Les problèmes environnementaux et climatiques ont des conséquences disproportionnées sur les femmes, les filles et les personnes de diverses identités de genre, notamment car ils induisent davantage de déplacements, de violences sexuelles et de maladies. Il est bien sûr primordial de reconnaître les impacts liés au genre qu’entraîne la triple crise planétaire, à savoir le changement climatique, le déclin de la biodiversité et la pollution. Mais il est tout aussi déterminant de soutenir les femmes dans leur rôle essentiel de leaders de la lutte contre le changement climatique, de défenseures de l’environnement et de travailleuses agricoles, ainsi que dans leur rôle de professionnelles de la santé de première ligne, de défenseures des droits humains et de membres de la société détenant une grande expertise. En offrant aux femmes des opportunités de participer de façon significative aux processus décisionnels et en les encourageant à le faire, nous avons rendu nos initiatives pour le climat et la nature plus efficaces et plus durables. C’est ce que nous constatons par exemple au Kenya, où nous aidons les femmes à produire des cultures durables et riches en nutriments qui nourrissent des centaines de personnes et qui créent de nouveaux débouchés commerciaux et économiques.
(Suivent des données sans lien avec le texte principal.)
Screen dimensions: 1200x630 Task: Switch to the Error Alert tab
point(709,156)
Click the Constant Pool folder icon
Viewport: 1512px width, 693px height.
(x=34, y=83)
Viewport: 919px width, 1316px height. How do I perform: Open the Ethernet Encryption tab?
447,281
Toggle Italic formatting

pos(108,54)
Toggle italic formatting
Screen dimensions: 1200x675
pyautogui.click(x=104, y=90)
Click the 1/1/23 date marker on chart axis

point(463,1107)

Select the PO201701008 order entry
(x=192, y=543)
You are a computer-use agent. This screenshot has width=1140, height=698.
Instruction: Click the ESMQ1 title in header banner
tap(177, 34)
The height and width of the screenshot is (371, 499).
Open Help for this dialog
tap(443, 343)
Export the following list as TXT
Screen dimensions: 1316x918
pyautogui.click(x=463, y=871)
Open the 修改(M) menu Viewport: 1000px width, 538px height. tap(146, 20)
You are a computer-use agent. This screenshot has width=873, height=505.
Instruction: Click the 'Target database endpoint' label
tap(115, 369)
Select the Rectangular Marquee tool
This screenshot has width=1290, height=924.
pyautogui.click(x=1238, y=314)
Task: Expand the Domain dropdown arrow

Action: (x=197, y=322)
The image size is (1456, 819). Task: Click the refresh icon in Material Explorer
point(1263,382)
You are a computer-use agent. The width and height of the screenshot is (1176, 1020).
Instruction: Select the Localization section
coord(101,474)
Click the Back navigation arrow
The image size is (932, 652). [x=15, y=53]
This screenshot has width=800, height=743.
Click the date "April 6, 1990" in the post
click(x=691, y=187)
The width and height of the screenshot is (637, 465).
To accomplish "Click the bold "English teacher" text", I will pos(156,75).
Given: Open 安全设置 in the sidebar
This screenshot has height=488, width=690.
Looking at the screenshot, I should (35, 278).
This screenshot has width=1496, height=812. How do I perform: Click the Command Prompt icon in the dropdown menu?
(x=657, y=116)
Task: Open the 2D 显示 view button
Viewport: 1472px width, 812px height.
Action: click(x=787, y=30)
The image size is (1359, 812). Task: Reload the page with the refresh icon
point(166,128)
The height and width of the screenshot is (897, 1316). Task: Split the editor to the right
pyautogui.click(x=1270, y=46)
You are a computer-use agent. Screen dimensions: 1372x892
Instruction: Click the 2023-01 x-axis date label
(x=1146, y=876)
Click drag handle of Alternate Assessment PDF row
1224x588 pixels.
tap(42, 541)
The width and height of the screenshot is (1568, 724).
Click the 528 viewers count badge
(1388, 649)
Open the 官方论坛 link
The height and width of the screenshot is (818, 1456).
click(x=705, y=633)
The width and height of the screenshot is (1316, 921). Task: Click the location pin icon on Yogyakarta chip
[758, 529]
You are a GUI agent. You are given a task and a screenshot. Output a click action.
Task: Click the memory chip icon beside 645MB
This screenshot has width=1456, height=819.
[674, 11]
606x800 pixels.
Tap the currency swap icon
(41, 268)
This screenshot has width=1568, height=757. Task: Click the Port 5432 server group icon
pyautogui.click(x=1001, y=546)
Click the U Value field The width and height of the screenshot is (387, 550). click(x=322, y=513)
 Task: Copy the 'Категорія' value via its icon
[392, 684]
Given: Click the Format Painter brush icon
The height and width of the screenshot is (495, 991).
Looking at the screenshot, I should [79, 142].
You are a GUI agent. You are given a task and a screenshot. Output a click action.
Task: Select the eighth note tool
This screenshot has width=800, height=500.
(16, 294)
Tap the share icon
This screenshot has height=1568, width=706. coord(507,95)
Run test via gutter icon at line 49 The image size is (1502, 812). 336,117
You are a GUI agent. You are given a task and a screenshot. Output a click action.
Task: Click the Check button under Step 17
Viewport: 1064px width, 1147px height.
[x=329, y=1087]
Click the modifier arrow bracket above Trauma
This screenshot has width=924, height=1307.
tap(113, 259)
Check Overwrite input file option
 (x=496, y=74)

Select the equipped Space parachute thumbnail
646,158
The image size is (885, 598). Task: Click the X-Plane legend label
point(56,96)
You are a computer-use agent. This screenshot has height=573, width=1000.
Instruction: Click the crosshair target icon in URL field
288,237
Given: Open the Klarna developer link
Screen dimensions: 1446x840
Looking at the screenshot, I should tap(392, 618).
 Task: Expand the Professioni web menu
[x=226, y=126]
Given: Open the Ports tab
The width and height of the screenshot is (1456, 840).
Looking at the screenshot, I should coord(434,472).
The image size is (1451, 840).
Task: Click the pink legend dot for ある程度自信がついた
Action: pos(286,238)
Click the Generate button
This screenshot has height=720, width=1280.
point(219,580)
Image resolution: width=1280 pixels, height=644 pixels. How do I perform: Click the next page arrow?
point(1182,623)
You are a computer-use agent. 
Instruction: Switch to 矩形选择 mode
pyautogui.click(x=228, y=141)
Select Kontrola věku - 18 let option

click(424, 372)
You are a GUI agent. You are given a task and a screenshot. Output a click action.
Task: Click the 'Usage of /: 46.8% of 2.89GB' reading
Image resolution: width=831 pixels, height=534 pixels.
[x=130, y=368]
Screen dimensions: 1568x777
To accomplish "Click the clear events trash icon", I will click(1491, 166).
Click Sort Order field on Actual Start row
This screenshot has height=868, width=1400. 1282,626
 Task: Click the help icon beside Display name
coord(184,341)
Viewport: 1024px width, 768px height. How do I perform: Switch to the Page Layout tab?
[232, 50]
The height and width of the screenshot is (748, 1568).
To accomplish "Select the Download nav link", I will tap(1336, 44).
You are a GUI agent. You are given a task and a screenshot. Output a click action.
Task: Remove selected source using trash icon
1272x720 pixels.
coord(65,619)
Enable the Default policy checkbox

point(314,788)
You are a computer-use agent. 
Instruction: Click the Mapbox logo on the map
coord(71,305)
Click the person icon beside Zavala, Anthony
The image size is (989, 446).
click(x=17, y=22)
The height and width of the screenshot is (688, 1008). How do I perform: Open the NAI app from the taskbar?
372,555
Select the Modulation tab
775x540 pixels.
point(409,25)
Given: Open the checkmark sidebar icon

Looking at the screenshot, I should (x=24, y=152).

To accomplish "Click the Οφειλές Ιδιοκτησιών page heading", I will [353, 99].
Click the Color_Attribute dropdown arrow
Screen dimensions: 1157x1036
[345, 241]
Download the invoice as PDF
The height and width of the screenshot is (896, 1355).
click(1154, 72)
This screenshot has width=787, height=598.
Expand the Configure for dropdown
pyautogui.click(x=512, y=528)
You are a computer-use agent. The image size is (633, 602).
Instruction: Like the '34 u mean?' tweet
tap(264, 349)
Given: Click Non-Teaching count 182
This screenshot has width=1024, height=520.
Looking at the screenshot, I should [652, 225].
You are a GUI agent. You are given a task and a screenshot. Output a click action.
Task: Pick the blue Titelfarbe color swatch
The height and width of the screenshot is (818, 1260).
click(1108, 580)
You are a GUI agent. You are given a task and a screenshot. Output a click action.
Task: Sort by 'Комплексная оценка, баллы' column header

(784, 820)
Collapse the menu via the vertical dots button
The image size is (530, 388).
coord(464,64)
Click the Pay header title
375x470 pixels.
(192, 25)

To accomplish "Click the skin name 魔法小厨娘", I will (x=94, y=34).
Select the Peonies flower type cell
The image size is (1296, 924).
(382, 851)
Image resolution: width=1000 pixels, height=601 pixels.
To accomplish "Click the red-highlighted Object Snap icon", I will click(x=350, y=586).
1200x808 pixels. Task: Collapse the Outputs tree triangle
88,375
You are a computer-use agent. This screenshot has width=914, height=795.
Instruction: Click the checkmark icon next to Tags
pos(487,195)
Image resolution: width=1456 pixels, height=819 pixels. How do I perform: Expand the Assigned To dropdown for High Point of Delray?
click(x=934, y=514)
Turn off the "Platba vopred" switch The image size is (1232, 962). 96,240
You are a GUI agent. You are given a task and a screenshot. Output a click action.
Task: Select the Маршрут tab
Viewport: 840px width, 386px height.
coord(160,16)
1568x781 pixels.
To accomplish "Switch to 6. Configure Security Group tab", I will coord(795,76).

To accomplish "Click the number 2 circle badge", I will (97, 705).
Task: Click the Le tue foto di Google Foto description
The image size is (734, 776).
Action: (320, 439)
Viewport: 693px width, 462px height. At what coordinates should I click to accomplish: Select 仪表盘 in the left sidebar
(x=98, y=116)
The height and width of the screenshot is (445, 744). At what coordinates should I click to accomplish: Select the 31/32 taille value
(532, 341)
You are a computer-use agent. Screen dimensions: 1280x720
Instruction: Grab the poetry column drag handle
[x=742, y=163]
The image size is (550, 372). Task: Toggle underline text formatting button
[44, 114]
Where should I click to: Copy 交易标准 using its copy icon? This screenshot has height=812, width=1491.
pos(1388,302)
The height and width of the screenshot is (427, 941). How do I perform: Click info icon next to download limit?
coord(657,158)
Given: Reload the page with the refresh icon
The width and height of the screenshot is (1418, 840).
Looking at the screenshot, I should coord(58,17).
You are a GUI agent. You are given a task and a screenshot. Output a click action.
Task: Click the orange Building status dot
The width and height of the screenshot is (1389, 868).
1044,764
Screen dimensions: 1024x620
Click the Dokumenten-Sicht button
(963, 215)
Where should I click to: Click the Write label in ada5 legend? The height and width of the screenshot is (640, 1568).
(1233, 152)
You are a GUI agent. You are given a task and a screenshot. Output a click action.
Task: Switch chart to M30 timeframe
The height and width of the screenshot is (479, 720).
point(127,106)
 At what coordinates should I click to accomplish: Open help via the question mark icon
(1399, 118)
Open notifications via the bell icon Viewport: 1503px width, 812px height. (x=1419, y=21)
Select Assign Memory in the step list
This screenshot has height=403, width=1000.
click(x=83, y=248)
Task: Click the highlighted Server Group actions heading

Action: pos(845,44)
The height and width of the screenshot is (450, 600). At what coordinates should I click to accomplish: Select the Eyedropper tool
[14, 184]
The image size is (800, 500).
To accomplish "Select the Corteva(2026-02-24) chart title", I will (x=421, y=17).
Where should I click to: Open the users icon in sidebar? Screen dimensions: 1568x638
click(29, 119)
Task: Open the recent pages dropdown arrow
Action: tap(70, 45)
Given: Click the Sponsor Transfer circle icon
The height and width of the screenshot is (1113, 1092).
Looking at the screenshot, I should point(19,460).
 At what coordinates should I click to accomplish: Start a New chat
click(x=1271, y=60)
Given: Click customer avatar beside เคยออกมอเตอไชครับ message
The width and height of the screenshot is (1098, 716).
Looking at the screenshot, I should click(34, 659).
C’est aussi ce que nous voyons en Uruguay, où nous travaillons à ce que davantage de possibilités professionnelles soient offertes aux femmes dans le secteur des énergies renouvelables, pour aider les communautés à se développer tout en luttant contre le dérèglement climatique.
Les faits parlent d’eux-mêmes : éliminer les inégalités entre les genres réduit la pauvreté, augmente les taux de croissance économique, accroît la productivité agricole, renforce la résilience des communautés, améliore la nutrition, assure une meilleure éducation aux enfants et améliore l’action climatique. Pour moi, ces résultats attestent que l’égalité des genres n’est pas seulement un but important en soi, mais qu’elle contribue de façon évidente aux économies et au développement.